→ Problem statement:
Which of the lines in the data mention the string "computer"? List them all.

Stored data:
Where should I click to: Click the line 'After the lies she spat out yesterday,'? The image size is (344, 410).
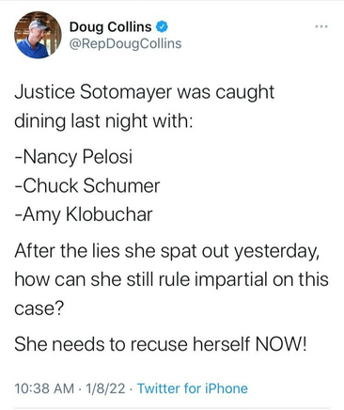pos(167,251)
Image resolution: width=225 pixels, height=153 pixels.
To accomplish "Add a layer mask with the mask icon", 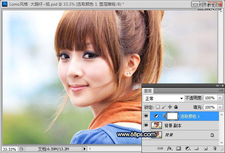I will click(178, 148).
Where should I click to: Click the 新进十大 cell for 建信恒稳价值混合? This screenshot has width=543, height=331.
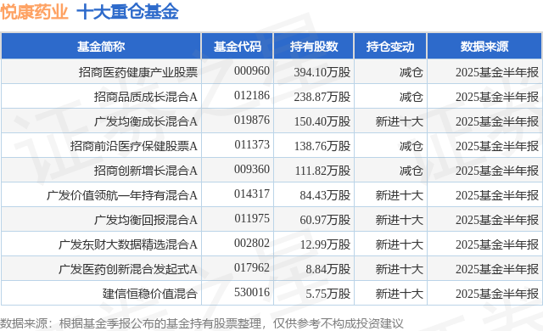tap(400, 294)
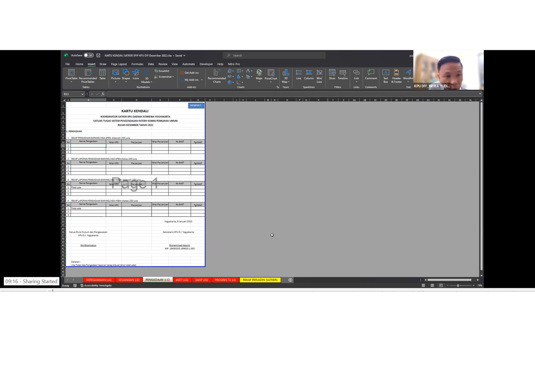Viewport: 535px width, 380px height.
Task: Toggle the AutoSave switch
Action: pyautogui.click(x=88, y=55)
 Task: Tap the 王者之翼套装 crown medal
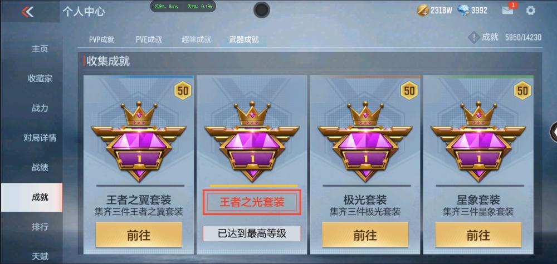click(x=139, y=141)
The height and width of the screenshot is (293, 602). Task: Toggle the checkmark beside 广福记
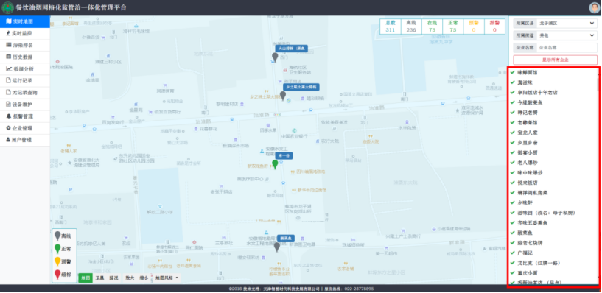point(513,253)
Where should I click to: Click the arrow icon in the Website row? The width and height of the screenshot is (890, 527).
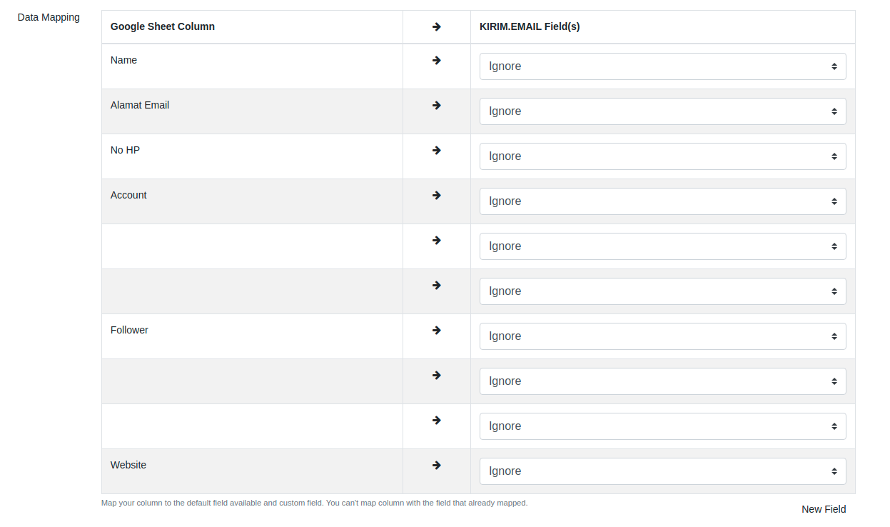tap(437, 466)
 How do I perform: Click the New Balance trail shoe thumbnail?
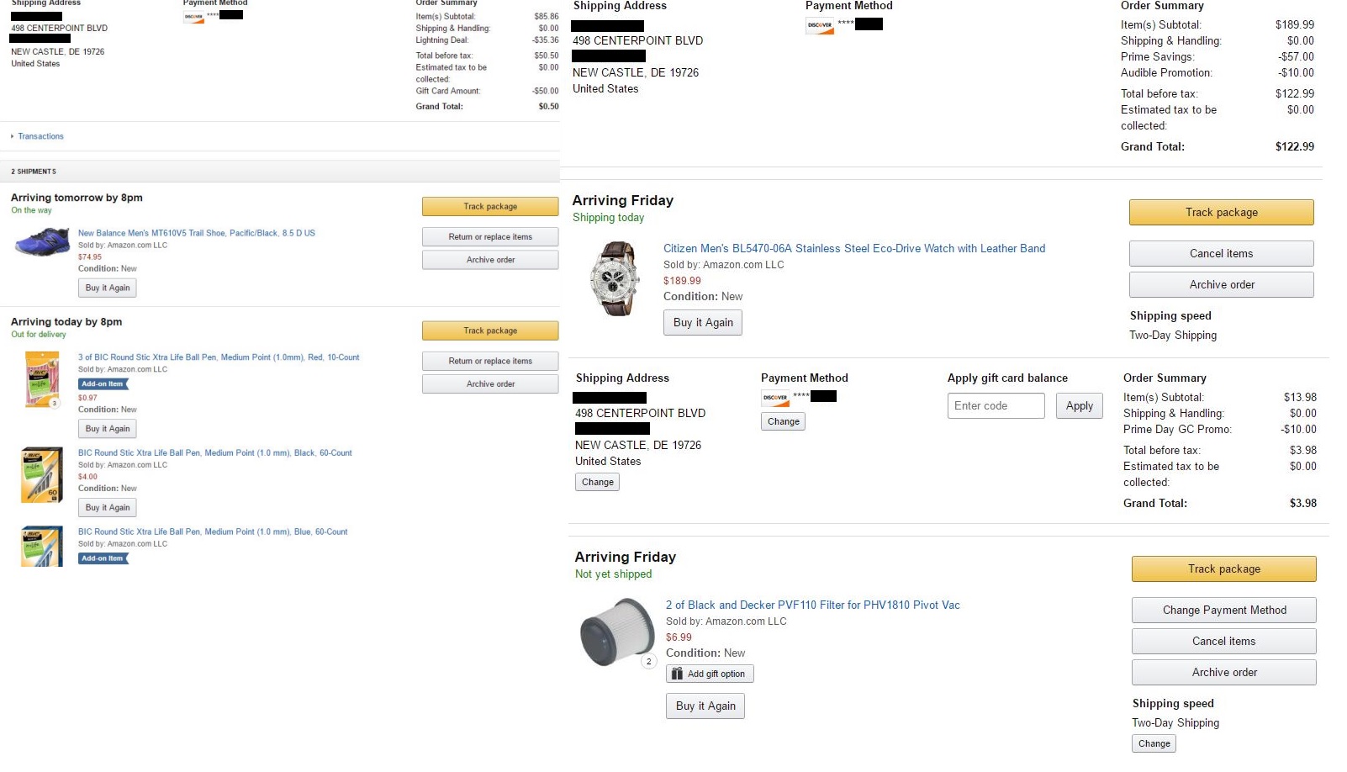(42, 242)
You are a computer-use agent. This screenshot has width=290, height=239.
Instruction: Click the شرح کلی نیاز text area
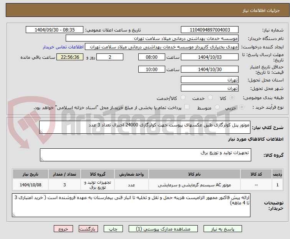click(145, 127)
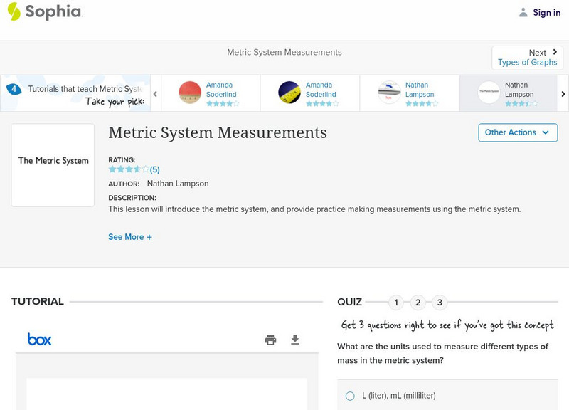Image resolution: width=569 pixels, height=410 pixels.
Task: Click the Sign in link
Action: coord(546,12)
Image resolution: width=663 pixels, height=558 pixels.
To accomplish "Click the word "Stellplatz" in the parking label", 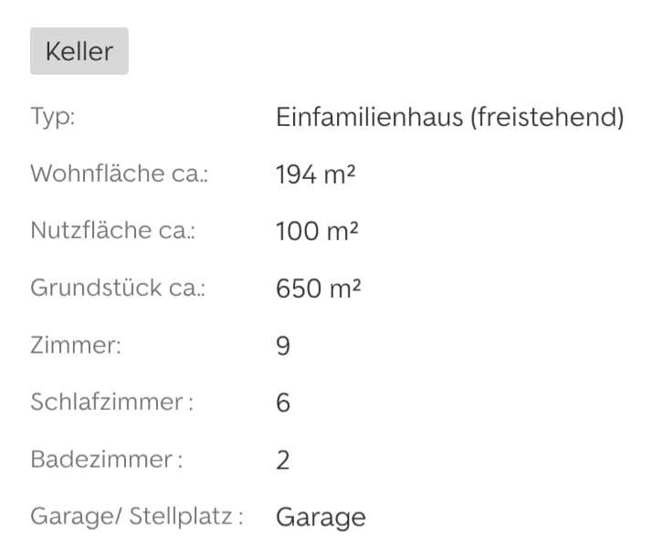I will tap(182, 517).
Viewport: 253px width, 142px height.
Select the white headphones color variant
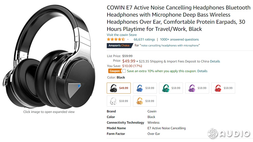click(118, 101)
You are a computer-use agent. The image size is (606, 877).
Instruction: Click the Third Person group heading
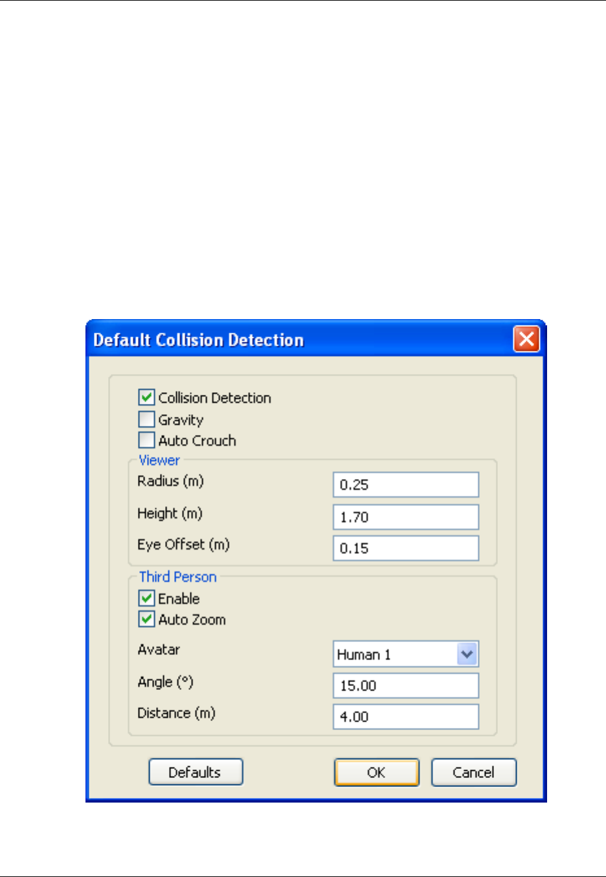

→ Task output:
You are a computer-use agent. This screenshot has width=290, height=239.
You are a computer-use agent. The image size is (606, 877).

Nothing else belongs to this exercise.